▶ _Exercise instructions_
Which lines below contain "document"? Pull them out.

Stored data
=-=-=-=-=

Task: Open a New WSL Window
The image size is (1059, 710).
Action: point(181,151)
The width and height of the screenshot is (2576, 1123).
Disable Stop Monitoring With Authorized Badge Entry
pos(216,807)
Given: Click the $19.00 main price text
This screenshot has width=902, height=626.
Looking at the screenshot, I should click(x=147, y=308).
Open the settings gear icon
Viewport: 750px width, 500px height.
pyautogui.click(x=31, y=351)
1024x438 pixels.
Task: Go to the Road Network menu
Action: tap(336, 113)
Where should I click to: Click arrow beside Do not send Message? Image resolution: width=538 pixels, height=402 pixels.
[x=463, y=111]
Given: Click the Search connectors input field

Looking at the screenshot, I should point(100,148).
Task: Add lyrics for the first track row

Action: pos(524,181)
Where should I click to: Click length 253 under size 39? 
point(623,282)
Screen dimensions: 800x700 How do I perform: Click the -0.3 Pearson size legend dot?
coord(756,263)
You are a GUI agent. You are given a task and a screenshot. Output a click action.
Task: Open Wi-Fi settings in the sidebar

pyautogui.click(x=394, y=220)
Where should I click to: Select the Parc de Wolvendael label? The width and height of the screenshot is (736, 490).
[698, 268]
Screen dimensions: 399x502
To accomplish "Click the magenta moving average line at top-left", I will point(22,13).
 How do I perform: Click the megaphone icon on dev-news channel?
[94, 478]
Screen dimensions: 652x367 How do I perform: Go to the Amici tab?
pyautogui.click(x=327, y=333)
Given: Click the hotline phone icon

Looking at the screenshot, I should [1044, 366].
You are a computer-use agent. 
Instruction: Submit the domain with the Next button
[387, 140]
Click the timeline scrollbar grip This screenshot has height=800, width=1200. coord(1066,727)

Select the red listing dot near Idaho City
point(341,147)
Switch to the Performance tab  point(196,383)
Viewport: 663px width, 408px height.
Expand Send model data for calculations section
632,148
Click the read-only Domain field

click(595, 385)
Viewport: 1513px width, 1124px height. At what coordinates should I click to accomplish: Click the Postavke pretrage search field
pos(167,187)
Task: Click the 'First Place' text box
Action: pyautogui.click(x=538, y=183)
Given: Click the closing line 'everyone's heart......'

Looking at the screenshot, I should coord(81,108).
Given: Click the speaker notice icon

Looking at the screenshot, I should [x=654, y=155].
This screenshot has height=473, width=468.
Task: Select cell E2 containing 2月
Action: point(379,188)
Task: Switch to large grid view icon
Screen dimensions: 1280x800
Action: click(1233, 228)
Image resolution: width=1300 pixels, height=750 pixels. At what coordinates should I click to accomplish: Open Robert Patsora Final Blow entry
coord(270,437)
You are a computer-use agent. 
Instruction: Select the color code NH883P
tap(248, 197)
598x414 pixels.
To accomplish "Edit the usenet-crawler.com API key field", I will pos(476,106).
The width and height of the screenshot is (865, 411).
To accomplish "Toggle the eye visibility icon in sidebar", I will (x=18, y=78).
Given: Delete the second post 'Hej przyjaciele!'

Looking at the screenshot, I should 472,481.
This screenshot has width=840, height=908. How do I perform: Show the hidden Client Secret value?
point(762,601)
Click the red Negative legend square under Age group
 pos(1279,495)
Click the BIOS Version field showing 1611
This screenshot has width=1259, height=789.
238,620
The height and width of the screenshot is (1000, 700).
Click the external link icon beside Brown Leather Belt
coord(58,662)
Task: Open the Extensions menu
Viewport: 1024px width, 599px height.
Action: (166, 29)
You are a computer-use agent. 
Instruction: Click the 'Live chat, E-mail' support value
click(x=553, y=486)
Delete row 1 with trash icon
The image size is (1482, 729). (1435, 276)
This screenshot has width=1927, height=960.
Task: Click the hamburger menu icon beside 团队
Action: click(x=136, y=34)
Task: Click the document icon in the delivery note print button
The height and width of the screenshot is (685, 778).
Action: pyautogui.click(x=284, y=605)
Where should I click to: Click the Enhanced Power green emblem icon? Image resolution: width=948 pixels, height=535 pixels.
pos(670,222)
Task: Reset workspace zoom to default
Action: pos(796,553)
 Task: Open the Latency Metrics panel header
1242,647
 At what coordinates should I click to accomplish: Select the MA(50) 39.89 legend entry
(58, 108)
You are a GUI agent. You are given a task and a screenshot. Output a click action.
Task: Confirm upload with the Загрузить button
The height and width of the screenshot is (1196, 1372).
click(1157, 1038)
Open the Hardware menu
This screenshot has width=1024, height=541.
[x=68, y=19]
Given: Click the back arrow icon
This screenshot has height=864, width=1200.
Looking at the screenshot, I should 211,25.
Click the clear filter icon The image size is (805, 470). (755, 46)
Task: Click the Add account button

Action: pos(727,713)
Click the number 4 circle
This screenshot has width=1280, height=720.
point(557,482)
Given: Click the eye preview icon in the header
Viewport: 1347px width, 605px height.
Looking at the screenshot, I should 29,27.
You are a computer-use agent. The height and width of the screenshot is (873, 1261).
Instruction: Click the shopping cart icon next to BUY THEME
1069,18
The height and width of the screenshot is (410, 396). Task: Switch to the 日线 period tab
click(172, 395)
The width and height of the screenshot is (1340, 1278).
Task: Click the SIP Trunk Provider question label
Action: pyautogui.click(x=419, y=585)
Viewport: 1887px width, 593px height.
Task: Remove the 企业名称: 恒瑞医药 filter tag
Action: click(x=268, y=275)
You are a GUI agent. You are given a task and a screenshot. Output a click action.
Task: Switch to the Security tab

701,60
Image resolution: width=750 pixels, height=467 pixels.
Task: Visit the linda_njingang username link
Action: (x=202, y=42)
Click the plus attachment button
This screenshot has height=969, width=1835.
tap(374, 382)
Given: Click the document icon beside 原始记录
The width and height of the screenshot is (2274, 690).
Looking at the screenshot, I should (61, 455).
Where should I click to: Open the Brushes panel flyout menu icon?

=-=-=-=-=

▶ _Answer space_
Task: Click the document icon in the delivery note print button
Given: Click the document icon beside 原始记录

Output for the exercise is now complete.